2 views

Massively edited this question to make it easier to understand.

Given an environment with arbitrary dimensions and arbitrary positioning of an arbitrary number of obstacles, I have an agent exploring the environment with a limited range of sight (obstacles don't block sight). It can move in the four cardinal directions of NSEW, one cell at a time, and the graph is unweighted (each step has a cost of 1). Linked below is a map representing the agent's (yellow guy) current belief of the environment at the instant of planning. Time does not pass in the simulation while the agent is planning.

What exploration algorithm can I use to maximize the cost-efficiency of utility, given that revisiting cells are allowed? Each cell holds a utility value. Ideally, I would seek to maximize the sum of utility of all cells SEEN (not visited) divided by the path length, although if that is too complex for any suitable algorithm then the number of cells seen will suffice. There is a maximum path length but it is generally in the hundreds or higher. (The actual test environments used on my agent are at least 4x bigger, although theoretically there is no upper bound on the dimensions that can be set, and the maximum path length would thus increase accordingly)

I consider BFS and DFS to be intractable, A* to be non-optimal given a lack of suitable heuristics, and Dijkstra's inappropriate in generating a single unbroken path. Is there any algorithm you can think of? Also, I need help with loop detection, as I've never done that before since allowing revisitation is my first time.

One approach I have considered is to reduce the map into a spanning tree, except that instead of defining it as a tree that connects all cells, it is defined as a tree that can see all cells. My approach would result in the following:

In the resultant tree, the agent can go from a node to any adjacent nodes that are 0-1 turn away at intersections. This is as far as my thinking has gotten right now. A solution generated using this tree may not be optimal, but it should at least be near-optimal with much fewer cells being processed by the algorithm, so if that would make the algorithm more likely to be tractable, then I guess that is an acceptable trade-off. I'm still stuck with thinking how exactly to generate a path for this, however.

by (108k points)

Your query is very similar to a canonical Reinforcement Learning (RL) problem, the Grid World. I would formalize it as a standard Markov Decision Process (MDP) and apply any RL algorithm to solve it.

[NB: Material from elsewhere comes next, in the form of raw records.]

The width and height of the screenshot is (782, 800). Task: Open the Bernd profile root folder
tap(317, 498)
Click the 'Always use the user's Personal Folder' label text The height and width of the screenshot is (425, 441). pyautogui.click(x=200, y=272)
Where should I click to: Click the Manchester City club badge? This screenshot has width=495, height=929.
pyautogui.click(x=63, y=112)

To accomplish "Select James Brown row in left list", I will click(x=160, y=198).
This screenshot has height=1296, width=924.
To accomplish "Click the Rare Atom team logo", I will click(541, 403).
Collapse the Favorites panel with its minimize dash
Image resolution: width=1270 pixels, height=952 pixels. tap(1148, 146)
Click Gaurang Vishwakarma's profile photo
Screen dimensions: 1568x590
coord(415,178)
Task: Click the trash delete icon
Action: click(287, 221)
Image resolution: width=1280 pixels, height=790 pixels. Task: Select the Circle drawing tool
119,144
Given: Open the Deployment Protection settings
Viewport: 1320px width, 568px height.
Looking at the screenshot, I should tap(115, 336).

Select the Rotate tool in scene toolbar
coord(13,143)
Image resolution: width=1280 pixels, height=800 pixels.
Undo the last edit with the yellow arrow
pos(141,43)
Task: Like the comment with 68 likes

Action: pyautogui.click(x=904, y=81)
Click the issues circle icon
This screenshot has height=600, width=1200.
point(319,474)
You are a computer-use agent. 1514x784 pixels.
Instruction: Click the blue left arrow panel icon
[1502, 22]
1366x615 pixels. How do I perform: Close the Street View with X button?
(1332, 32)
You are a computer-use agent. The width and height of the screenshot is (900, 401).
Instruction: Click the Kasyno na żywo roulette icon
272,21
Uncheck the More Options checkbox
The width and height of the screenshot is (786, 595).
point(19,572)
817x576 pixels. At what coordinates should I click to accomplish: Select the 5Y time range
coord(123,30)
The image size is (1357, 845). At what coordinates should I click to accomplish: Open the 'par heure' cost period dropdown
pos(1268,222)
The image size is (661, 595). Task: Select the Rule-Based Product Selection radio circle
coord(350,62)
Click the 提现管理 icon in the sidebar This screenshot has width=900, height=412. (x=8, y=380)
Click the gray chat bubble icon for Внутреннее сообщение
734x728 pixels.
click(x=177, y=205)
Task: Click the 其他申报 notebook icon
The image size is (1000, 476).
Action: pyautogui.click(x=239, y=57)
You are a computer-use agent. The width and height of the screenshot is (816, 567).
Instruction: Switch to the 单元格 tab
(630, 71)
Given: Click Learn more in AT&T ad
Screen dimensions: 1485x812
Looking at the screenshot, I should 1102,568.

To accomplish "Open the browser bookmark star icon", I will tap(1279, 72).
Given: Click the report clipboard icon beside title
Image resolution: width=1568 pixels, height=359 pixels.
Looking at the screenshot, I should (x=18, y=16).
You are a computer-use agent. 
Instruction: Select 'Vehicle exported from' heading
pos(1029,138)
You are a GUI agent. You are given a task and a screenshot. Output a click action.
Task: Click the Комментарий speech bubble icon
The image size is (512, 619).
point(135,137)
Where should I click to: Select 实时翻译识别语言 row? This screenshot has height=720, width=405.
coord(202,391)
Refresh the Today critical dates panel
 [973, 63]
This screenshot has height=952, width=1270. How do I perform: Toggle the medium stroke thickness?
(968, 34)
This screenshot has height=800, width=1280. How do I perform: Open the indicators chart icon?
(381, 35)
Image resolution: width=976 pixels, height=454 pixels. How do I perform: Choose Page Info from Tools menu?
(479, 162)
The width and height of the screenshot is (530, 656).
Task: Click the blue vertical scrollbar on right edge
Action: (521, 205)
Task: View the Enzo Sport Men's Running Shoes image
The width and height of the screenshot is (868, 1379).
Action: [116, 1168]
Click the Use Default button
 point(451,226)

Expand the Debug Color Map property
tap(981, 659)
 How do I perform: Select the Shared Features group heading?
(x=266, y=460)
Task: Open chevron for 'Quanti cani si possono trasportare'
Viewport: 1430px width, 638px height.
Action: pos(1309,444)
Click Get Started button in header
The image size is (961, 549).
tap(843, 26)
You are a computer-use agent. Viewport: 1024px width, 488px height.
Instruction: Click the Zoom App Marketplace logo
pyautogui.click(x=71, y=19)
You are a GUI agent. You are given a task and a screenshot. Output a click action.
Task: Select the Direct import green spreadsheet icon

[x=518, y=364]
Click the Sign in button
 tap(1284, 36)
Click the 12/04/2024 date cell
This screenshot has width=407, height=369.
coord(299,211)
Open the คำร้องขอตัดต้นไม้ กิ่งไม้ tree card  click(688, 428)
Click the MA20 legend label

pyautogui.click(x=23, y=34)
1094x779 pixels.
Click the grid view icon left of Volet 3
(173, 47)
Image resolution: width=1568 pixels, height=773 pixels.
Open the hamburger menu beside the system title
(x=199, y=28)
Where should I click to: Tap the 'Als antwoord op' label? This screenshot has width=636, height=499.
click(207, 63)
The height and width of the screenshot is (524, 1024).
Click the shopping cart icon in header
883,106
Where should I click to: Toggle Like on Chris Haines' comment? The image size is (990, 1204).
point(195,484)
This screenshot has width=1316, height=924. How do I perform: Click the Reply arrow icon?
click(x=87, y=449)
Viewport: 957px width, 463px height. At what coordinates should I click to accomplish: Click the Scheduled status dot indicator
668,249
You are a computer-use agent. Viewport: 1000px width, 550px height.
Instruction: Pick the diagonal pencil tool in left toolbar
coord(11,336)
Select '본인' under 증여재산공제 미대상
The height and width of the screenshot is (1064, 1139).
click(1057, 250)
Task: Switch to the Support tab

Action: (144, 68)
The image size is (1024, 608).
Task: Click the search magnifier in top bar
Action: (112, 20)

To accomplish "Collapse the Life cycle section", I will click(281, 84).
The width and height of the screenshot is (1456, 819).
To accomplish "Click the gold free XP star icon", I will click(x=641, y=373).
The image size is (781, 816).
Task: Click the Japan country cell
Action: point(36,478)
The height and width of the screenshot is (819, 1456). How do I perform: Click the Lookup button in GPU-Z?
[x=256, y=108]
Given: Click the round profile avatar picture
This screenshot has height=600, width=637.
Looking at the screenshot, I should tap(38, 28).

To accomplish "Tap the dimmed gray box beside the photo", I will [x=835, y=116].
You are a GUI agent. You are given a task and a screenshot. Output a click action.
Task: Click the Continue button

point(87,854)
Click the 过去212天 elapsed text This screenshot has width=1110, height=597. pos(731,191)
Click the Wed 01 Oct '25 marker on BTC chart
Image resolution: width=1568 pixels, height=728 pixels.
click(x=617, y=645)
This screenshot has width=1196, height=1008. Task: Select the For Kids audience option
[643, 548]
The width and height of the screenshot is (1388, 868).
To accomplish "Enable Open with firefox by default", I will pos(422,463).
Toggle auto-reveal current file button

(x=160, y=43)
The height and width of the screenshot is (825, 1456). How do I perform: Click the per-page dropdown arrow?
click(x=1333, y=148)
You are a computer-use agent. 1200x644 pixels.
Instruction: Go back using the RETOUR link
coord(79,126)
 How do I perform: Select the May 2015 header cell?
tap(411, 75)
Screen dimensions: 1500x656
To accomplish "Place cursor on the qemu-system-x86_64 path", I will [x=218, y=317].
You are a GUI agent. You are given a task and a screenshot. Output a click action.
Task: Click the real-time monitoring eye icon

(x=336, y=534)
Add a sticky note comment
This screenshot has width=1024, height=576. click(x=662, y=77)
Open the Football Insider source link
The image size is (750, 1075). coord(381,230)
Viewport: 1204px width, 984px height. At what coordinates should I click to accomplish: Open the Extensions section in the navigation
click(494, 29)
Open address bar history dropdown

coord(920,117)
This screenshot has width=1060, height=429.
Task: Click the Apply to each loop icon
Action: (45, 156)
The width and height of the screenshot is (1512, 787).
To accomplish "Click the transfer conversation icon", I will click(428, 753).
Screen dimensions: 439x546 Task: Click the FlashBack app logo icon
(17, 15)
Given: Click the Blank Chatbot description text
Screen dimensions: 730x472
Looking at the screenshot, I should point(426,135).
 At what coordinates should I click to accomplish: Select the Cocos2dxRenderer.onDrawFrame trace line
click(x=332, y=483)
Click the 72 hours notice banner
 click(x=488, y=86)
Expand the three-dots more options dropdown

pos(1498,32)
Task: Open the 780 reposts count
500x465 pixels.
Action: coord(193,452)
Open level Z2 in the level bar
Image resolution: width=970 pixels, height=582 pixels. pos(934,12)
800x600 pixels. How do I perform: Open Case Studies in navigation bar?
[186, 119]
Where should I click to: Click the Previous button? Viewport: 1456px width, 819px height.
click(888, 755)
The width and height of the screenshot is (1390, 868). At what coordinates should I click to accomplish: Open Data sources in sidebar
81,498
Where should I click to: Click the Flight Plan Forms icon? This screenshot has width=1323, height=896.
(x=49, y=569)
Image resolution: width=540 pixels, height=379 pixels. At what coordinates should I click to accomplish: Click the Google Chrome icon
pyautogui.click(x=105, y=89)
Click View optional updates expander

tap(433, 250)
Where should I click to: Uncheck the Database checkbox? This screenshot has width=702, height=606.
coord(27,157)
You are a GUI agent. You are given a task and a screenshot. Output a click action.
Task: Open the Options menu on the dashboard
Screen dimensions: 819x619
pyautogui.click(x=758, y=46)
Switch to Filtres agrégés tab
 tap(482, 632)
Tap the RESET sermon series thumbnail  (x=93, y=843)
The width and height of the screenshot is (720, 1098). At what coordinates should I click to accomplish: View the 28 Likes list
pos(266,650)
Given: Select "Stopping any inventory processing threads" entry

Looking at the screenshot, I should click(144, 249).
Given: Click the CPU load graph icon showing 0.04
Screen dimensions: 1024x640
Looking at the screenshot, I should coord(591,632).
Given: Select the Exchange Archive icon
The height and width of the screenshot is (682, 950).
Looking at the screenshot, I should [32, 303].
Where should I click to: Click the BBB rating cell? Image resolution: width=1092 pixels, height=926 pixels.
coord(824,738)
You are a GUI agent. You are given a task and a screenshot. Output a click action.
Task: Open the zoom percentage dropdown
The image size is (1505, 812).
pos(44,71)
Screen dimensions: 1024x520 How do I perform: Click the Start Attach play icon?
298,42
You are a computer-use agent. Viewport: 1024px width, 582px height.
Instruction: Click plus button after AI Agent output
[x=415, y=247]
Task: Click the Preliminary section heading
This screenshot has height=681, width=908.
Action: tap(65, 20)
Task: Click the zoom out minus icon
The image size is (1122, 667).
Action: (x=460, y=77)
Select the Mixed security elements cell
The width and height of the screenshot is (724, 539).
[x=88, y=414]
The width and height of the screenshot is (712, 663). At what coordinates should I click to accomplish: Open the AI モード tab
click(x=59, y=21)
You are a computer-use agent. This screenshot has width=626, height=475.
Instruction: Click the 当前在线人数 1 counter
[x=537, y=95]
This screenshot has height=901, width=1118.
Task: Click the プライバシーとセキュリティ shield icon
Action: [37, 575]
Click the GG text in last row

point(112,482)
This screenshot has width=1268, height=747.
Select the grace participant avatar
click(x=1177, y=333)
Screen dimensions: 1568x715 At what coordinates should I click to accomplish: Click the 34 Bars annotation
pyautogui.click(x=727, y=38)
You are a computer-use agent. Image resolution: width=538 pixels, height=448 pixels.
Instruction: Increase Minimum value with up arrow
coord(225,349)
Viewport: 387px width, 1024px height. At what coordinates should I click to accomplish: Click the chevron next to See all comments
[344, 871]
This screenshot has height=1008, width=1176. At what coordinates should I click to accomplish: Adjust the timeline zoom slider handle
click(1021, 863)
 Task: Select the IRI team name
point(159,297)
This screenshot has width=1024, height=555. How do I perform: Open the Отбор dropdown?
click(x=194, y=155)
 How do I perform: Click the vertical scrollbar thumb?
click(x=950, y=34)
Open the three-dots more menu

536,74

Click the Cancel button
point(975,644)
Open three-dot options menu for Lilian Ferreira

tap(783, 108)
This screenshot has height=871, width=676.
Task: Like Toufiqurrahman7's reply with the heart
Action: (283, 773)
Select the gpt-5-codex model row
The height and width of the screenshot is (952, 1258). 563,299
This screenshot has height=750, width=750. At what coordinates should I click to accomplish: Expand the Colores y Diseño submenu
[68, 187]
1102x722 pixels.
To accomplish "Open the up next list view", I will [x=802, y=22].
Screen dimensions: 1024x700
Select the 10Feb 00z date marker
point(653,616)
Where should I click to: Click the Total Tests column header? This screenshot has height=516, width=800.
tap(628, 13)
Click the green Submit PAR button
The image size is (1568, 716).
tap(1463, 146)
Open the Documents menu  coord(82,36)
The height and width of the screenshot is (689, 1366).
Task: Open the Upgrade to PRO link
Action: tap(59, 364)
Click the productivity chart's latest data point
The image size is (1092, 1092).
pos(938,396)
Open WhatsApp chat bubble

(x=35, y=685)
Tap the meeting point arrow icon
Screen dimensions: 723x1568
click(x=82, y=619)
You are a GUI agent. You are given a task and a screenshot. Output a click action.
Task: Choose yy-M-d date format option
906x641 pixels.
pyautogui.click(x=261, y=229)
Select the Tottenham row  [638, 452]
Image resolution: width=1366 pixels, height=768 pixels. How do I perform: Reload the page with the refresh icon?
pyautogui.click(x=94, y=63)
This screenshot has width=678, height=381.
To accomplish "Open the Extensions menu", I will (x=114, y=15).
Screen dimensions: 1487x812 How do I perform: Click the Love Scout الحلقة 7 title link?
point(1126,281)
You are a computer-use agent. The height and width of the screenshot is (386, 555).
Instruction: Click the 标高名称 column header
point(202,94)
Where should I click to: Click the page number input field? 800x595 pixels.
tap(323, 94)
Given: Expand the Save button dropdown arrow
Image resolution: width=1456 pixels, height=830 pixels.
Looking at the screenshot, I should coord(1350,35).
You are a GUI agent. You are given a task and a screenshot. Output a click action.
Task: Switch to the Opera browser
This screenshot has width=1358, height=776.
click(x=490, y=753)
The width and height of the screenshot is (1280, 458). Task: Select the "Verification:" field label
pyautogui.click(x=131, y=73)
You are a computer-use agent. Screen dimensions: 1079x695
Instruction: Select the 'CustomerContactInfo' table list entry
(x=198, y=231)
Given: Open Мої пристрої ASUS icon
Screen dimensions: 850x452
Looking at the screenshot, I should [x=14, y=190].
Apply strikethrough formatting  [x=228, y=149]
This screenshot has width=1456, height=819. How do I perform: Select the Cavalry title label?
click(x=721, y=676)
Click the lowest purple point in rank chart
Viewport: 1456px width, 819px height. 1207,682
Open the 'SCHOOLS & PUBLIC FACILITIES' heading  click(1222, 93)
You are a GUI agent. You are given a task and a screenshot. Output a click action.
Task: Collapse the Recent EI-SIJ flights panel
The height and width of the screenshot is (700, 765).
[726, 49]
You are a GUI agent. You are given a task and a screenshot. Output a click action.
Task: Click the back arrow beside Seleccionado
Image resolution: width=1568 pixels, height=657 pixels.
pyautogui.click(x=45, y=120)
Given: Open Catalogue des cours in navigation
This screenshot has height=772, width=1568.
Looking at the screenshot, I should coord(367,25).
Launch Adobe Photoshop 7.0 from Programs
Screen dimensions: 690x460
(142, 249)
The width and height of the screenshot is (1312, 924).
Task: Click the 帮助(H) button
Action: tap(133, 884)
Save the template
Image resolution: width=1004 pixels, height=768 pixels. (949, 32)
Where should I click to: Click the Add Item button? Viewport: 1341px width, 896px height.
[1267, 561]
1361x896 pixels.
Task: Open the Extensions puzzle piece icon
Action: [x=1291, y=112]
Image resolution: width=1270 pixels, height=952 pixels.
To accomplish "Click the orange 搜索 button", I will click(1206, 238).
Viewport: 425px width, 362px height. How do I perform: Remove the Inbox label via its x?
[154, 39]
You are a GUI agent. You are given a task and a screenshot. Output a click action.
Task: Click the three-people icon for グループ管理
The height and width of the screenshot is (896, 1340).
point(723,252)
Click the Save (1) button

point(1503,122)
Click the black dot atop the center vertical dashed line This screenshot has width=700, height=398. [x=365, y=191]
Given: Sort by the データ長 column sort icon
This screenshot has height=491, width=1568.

The formalization would be:

States s: your NxM discrete grid.

Actions a: UP, DOWN, LEFT, RIGHT.

Reward r: the value of the cells that the agent can see from the destination cell s' that is: r(s,a,s') = sum(value(seen(s')).

Transition function: The value of P(s' | s, a) = 1 ifs' is not out of the boundaries or a black cell, 0 otherwise.

Since you are interested in the average reward, the discount factor is 1 and you have to normalize the cumulative reward by the number of steps. You also said that each step has cost one, so you could subtract 1 to the immediate reward rat each time step, but this would not add anything because you already have an average by the number of steps.

Considering the problem is discrete, the policy could be a simple softmax (or Gibbs) distribution.

As a solving algorithm, you can use Q-learning, which guarantees the optimality of the solution provided a sufficient number of samples. However, if your grid is too big (and you said that there is no limit) I would suggest policy search algorithms, like policy gradient or relative entropy (although they guarantee convergence to local optima). You can find something about Q-learning everywhere on the Internet.